No sé si lo conseguí, dada su trayectoria, pero puse todo mi empeño en ello. Tras aquella muestra de maestría por mi parte, se vació en mi boca gimiendo y retorciéndose como una serpiente. Su semen explotó en mi boca y fui tragándome su esencia al mismo tiempo que manaba de aquella fuente que parecía no parar. Lo que no podía tragar resbalaba a lo largo del tronco, más cuando pareció remitir la cascada seguí con un breve meneo de la mano que ahora resbalaba por la verga lubricada por su esencia.
Aquello fue una locura, pero fue la locura más reflexiva de toda mi vida.

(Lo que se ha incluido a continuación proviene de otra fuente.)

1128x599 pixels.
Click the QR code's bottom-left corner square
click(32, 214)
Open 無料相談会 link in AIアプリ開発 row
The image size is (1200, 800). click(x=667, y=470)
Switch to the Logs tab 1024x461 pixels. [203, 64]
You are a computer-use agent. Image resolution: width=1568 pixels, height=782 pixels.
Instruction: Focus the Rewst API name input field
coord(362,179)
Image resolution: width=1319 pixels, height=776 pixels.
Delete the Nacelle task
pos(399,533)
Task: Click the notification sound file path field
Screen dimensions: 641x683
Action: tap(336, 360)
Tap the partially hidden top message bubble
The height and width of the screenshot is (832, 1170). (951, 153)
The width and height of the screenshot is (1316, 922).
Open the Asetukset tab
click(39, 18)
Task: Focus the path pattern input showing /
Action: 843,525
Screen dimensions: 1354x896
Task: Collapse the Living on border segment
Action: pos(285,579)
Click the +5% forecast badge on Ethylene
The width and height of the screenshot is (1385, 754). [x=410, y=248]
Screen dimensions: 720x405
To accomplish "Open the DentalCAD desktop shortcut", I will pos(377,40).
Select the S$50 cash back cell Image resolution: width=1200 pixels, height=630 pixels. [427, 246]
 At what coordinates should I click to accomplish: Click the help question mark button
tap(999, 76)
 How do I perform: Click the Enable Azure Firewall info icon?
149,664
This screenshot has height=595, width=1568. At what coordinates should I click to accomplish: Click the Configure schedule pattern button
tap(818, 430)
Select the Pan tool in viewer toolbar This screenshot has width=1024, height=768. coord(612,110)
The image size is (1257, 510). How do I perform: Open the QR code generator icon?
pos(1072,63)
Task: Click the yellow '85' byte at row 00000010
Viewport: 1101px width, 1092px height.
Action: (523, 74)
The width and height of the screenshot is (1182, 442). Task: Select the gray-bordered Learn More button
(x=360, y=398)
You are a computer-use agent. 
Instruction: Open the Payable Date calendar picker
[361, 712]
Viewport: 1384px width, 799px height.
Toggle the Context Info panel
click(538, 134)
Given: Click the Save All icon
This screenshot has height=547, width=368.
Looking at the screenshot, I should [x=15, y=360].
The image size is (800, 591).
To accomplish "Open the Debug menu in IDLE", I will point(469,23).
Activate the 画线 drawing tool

Cuando nos vestimos sabíamos que era el punto final o, al menos, el punto y aparte. Teníamos que despedirnos allí y solos. Nos abrazamos y yo lloré como la adolescente que era cuando me hizo descubrir mi cuerpo. Yo no descarté un nuevo encuentro porque estaba más que dispuesta a repetirlo todas las veces que se nos presentaran, aun así, no ocurrió.
Aquel fue el último día y ya no volvimos a hacerlo más. Nos vimos durante encuentros familiares, pero ya no se repitió, quizás porque yo también perdí algo de la euforia y no busqué la ocasión como lo hice aquella última vez. A pesar de todo, el recuerdo siempre permanecerá en mí y jamás me arrepentiré de nada de lo que ocurrió entre nosotros.